Obscurity of the Day: There’s A Reason

The very productive C.H. Wellington has been seen on Stripper’s Guide quite a few times now. My favorite work of his are the panel cartoon features, and I think the best of those is And The Worst Is Yet To Come. There’s A Reason is sort of in the same vein — a pantomime feature that makes the reader expend at least a little brain juice to figure out the gag. There’s A Reason isn’t nearly as creative with the concept, but then Wellington wasn’t quite so practiced in the form yet. This weekday feature was done for Hearst’s New York Journal from January 20 1909 to July 14 1910.

2 comments on “Obscurity of the Day: There’s A Reason

  1. Part 1

    Charles Hewitt Wellington was born at Edore Central Township, St. Louis County, Missouri on January 13, 1884, as recorded in the Missouri Birth Records. His parents were James and Josephine. His father died before the 1900 U.S. Federal Census. Wellington has not been found in the 1900 census but his mother ran a boarding house in St. Louis. She also cared for her parents, Charly and Carrie Hewitt. According to Edan Hughes (Artists in California, 1786-1940), "Wellington was educated at Smith Academy in his native city and at Washington University."

    In the World Encyclopedia of Comics: Volume 5, Maurice Horn wrote, "'Duke' Wellington's first published work appeared in the St. Louis Post-Dispatch and St. Louis Republic. He accepted, in 1908, an offer to draw for the Memphis News-Scimitar and later moved to Nashville for a six-month stint on the Tennessean." He has not been found in the 1910 census; his early career in New York City can be read here, strippersguide.blogspot.com/2006/04/first-pas-son-in-law.html.

  2. Part 2

    Wellington's listing in the New York, New York Directory 1916 was "artist Newspaper Feature Service 35 W39th." He signed his World War I draft card on September 12, 1918. His address was the Friar's Club, West 48th Street, and occupation as cartoonist for the Newspaper Feature Service. He has not been found in the 1920 census; he moved to California about 1925 according to Hughes.

    In the 1930 census, Wellington and his wife, Emily, lived in Los Angeles, California at 9920 Toluca Lake Avenue. They had married in 1919. His occupation was cartoonist for the New York Tribune. Wellington passed away on April 1, 1942. The Newport Mercury and Weekly News (Rhode Island) reported his death on April 3, 1942.

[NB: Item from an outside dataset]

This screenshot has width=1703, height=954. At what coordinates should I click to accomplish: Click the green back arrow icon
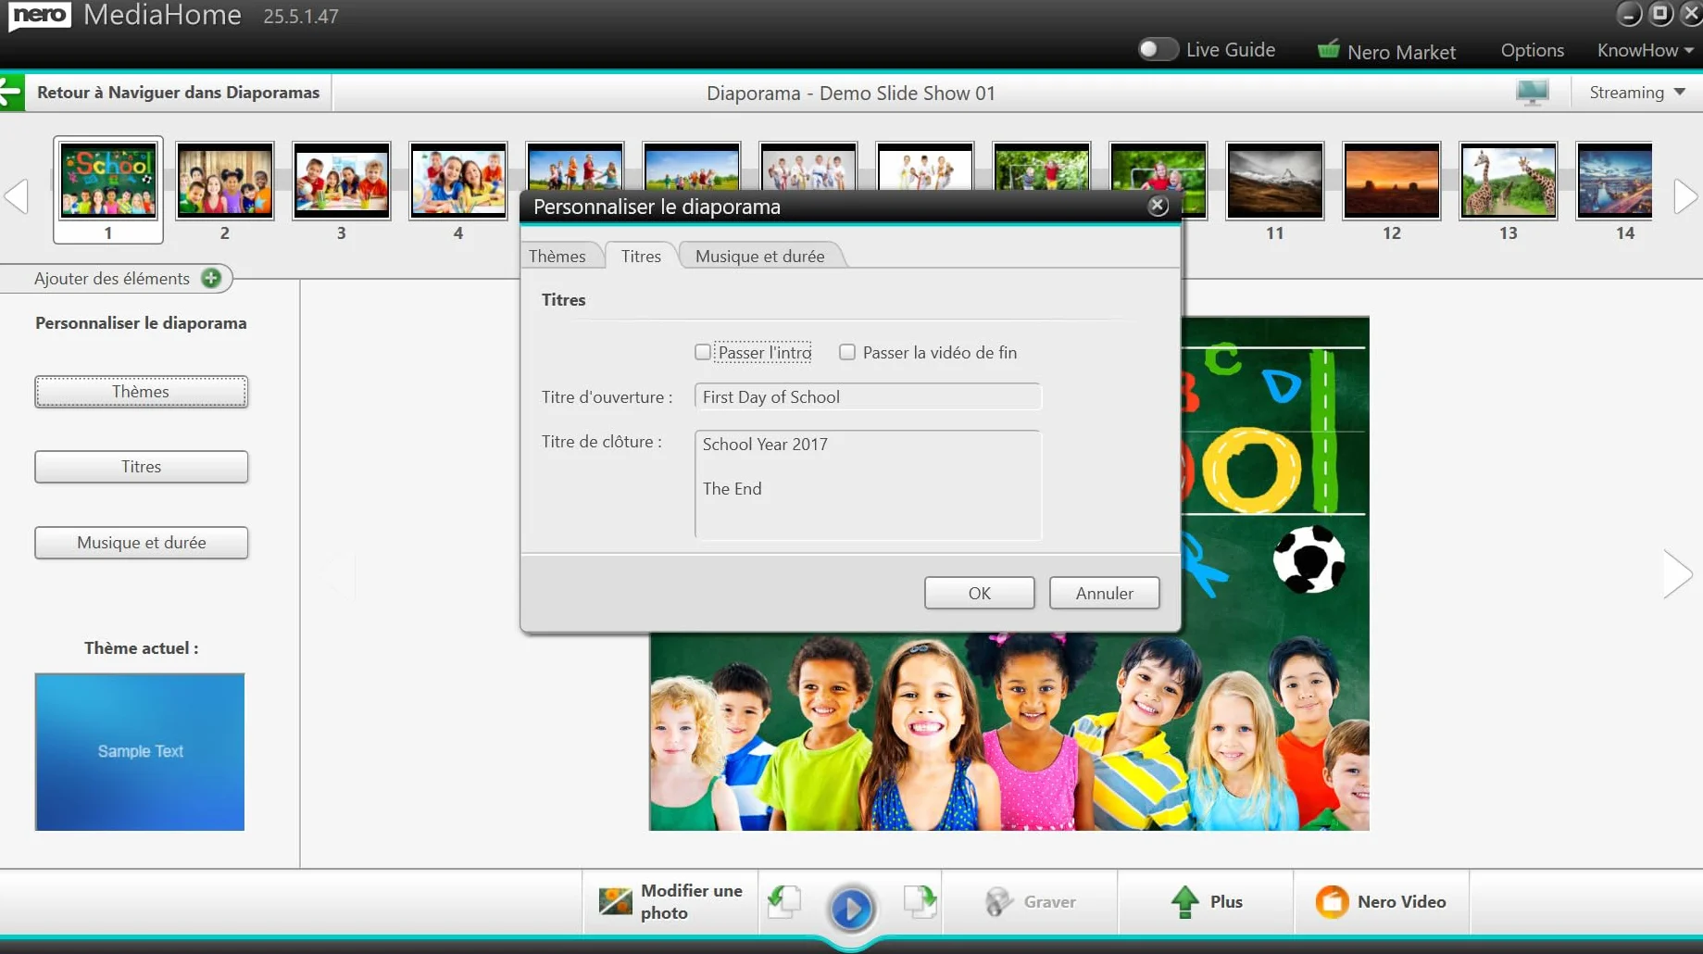tap(11, 93)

    Charles H. Wellington, 56, creator of the comic strip, "Pa's Son-In-Law,"
    which ran in the Daily News for years until recently, died at his home,
    North Hollywood, Cal., Wednesday. He created the strip, which was one
    of the most popular of the cartoons, in 1914. The daily strip, which ran
    in the Daily News from the New York Herald Tribune, was discontinued
    because of Mr. Wellington's recent illness, although he continued his
    Sunday feature. Surviving are his wife and his mother.